Seulement vingt minutes le séparent de Paris, mais Yanis Rezzoug emprunte peu la ligne 5 du métro. Et jamais en « survêt’ ». « C’est impensable d’aller à Paris comme ça, il y a un dresscode là-bas, lance le jeune homme de 19 ans, en pointant du menton son bas de jogging blanc. Je n’imagine pas y aller sans mettre un jean. » Yanis Rezzoug habite aux portes de la capitale, dans un immeuble HLM flambant neuf situé au cœur de la cité Karl-Marx, à Bobigny (Seine-Saint-Denis), et suit des études de sciences politiques à l’université Paris-VIII de Saint-Denis. De l’autre côté du périphérique, il se sent « indésirable », « inadapté », « surveillé », trop « différent », trop « arabe », trop « stylé banlieue », malgré ses efforts vestimentaires.

« La rénovation a juste un peu agrandi les barreaux, estime Yasmine Bady, 20 ans, qui habite le quartier de la Noé, à Chanteloup-les-Vignes (Yvelines). C’est plus aéré, plus convivial, plus joli, mais mentalement, on reste prisonnier. Paris nous paraît très loin.

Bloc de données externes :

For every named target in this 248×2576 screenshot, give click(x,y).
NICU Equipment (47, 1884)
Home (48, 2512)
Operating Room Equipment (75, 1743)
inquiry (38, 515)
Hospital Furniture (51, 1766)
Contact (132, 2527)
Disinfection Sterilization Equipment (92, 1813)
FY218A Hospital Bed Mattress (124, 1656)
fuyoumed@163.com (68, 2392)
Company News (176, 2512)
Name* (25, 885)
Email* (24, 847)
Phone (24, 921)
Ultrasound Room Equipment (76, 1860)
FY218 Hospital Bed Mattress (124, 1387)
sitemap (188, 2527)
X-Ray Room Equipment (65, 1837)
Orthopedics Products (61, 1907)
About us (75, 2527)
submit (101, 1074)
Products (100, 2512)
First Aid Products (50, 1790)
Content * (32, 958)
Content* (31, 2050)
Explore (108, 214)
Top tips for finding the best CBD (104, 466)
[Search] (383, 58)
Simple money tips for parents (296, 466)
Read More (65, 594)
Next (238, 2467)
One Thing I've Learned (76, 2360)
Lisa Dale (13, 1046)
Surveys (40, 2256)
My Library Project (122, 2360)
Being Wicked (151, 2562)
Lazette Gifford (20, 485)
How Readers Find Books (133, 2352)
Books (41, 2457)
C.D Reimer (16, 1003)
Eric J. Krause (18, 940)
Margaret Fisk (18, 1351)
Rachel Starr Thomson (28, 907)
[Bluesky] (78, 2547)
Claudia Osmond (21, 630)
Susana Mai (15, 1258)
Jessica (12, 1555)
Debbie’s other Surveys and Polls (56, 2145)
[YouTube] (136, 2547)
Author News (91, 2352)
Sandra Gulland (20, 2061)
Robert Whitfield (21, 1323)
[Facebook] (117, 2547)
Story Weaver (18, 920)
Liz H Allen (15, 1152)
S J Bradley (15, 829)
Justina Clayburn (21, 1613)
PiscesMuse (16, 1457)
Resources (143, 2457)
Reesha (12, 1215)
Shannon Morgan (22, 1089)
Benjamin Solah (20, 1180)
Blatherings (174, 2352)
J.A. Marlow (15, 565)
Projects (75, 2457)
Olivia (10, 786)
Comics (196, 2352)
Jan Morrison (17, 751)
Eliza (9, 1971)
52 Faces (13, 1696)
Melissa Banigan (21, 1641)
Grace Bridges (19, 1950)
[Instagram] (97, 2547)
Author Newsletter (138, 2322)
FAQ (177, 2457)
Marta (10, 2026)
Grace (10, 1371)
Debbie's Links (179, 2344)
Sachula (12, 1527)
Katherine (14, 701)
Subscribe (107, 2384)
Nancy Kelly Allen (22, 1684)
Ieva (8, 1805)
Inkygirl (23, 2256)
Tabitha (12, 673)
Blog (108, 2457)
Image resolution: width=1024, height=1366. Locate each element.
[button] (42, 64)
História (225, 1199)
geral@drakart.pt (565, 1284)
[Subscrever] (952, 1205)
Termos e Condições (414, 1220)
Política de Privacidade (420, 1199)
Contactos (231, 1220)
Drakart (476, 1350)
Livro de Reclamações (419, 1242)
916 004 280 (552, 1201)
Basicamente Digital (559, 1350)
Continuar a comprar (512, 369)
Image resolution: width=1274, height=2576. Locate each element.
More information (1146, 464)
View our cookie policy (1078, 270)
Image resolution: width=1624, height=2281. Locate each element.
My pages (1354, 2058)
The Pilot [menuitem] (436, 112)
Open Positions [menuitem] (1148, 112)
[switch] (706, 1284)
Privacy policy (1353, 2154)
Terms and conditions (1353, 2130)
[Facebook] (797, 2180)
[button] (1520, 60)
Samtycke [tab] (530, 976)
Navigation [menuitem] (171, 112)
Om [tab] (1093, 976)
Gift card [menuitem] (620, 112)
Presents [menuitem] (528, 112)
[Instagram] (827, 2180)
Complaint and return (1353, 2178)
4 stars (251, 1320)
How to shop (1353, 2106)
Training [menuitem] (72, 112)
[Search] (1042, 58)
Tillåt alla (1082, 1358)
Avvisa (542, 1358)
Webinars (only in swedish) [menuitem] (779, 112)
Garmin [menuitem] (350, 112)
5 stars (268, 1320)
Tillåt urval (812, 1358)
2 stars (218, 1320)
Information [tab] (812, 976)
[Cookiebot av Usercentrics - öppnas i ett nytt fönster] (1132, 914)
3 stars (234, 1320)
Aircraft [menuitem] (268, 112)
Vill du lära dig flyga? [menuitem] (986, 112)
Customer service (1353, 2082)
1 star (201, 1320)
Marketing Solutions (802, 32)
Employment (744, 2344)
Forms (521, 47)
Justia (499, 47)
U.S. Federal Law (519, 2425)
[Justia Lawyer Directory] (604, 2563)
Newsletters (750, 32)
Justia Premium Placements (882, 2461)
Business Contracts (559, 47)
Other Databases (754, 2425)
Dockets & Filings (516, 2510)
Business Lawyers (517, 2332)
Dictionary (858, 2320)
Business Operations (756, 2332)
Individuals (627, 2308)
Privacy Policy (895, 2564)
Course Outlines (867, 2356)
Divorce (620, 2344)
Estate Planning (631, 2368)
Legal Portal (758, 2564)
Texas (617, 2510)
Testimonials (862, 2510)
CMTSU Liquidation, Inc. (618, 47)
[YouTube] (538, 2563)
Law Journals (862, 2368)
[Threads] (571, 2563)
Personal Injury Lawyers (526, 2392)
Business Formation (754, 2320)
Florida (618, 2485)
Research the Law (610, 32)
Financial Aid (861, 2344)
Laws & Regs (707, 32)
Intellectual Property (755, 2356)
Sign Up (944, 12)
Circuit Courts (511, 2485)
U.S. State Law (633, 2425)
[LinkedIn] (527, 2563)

C’est une ville qui brille et on a l’impression de faire tache, comme si nous n’étions pas à la hauteur. » « Il faut avoir du cran pour sortir de cette prison et arriver à passer au-dessus du sentiment que ce n’est pas pour nous », explique Massy Badji, 34 ans, qui a vu la tour Eiffel pour la première fois à 24 ans et « rêve » d’organiser des sorties à Paris dans le cadre de l’association qu’il a cofondée, Epsylon, à Châtillon (Hauts-de-Seine).